**Your assignment**
From the first line to the last, retype the data below exactly.

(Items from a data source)
- Opening Delimiter -
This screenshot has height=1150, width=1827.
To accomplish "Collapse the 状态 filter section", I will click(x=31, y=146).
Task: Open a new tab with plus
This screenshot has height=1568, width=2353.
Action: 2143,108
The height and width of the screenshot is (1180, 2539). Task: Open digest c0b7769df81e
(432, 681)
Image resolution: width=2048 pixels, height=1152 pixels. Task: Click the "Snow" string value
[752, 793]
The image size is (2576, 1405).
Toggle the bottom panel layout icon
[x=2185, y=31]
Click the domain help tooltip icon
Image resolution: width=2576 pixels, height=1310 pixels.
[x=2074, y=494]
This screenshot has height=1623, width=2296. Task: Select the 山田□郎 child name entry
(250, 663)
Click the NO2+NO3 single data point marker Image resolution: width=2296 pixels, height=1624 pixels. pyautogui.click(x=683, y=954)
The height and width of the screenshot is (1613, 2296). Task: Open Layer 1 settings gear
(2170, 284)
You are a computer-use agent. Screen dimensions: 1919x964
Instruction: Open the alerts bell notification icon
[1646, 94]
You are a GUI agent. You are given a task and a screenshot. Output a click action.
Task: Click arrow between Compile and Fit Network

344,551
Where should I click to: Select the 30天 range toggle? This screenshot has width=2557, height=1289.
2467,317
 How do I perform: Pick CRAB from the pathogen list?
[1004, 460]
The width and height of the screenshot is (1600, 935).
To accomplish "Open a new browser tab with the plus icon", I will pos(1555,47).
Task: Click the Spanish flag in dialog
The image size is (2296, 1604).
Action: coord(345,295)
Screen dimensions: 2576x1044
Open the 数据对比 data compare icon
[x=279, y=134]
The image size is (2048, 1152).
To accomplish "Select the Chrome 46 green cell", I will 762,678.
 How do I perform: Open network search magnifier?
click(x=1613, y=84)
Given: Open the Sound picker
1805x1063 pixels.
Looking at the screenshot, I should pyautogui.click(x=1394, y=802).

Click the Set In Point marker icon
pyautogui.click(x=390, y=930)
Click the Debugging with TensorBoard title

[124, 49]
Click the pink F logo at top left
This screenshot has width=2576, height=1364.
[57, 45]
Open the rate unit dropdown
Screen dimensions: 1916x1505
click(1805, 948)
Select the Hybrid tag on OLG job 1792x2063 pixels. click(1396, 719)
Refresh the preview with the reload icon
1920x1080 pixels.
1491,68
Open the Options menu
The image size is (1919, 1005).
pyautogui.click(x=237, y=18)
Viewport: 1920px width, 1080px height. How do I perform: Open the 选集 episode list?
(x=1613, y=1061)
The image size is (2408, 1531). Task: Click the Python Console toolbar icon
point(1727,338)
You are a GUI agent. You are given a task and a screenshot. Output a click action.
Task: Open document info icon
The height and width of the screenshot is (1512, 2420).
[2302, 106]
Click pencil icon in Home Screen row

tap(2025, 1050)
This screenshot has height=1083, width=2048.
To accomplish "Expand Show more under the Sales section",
- Closing Delimiter -
**Output for this task**
This screenshot has height=1150, width=1827.
To accomplish "Collapse the 状态 filter section", I will click(x=31, y=146).
Task: Open a new tab with plus
This screenshot has height=1568, width=2353.
Action: 2143,108
The height and width of the screenshot is (1180, 2539). Task: Open digest c0b7769df81e
(432, 681)
Image resolution: width=2048 pixels, height=1152 pixels. Task: Click the "Snow" string value
[752, 793]
The image size is (2576, 1405).
Toggle the bottom panel layout icon
[x=2185, y=31]
Click the domain help tooltip icon
Image resolution: width=2576 pixels, height=1310 pixels.
[x=2074, y=494]
This screenshot has height=1623, width=2296. Task: Select the 山田□郎 child name entry
(250, 663)
Click the NO2+NO3 single data point marker Image resolution: width=2296 pixels, height=1624 pixels. pyautogui.click(x=683, y=954)
The height and width of the screenshot is (1613, 2296). Task: Open Layer 1 settings gear
(2170, 284)
You are a computer-use agent. Screen dimensions: 1919x964
Instruction: Open the alerts bell notification icon
[1646, 94]
You are a GUI agent. You are given a task and a screenshot. Output a click action.
Task: Click arrow between Compile and Fit Network

344,551
Where should I click to: Select the 30天 range toggle? This screenshot has width=2557, height=1289.
2467,317
 How do I perform: Pick CRAB from the pathogen list?
[1004, 460]
The width and height of the screenshot is (1600, 935).
To accomplish "Open a new browser tab with the plus icon", I will pos(1555,47).
Task: Click the Spanish flag in dialog
The image size is (2296, 1604).
Action: coord(345,295)
Screen dimensions: 2576x1044
Open the 数据对比 data compare icon
[x=279, y=134]
The image size is (2048, 1152).
To accomplish "Select the Chrome 46 green cell", I will 762,678.
 How do I perform: Open network search magnifier?
click(x=1613, y=84)
Given: Open the Sound picker
1805x1063 pixels.
Looking at the screenshot, I should pyautogui.click(x=1394, y=802).

Click the Set In Point marker icon
pyautogui.click(x=390, y=930)
Click the Debugging with TensorBoard title

[124, 49]
Click the pink F logo at top left
This screenshot has width=2576, height=1364.
[57, 45]
Open the rate unit dropdown
Screen dimensions: 1916x1505
click(1805, 948)
Select the Hybrid tag on OLG job 1792x2063 pixels. click(1396, 719)
Refresh the preview with the reload icon
1920x1080 pixels.
1491,68
Open the Options menu
The image size is (1919, 1005).
pyautogui.click(x=237, y=18)
Viewport: 1920px width, 1080px height. How do I perform: Open the 选集 episode list?
(x=1613, y=1061)
The image size is (2408, 1531). Task: Click the Python Console toolbar icon
point(1727,338)
You are a GUI agent. You are given a task and a screenshot. Output a click action.
Task: Open document info icon
The height and width of the screenshot is (1512, 2420).
[2302, 106]
Click pencil icon in Home Screen row

tap(2025, 1050)
This screenshot has height=1083, width=2048.
To accomplish "Expand Show more under the Sales section",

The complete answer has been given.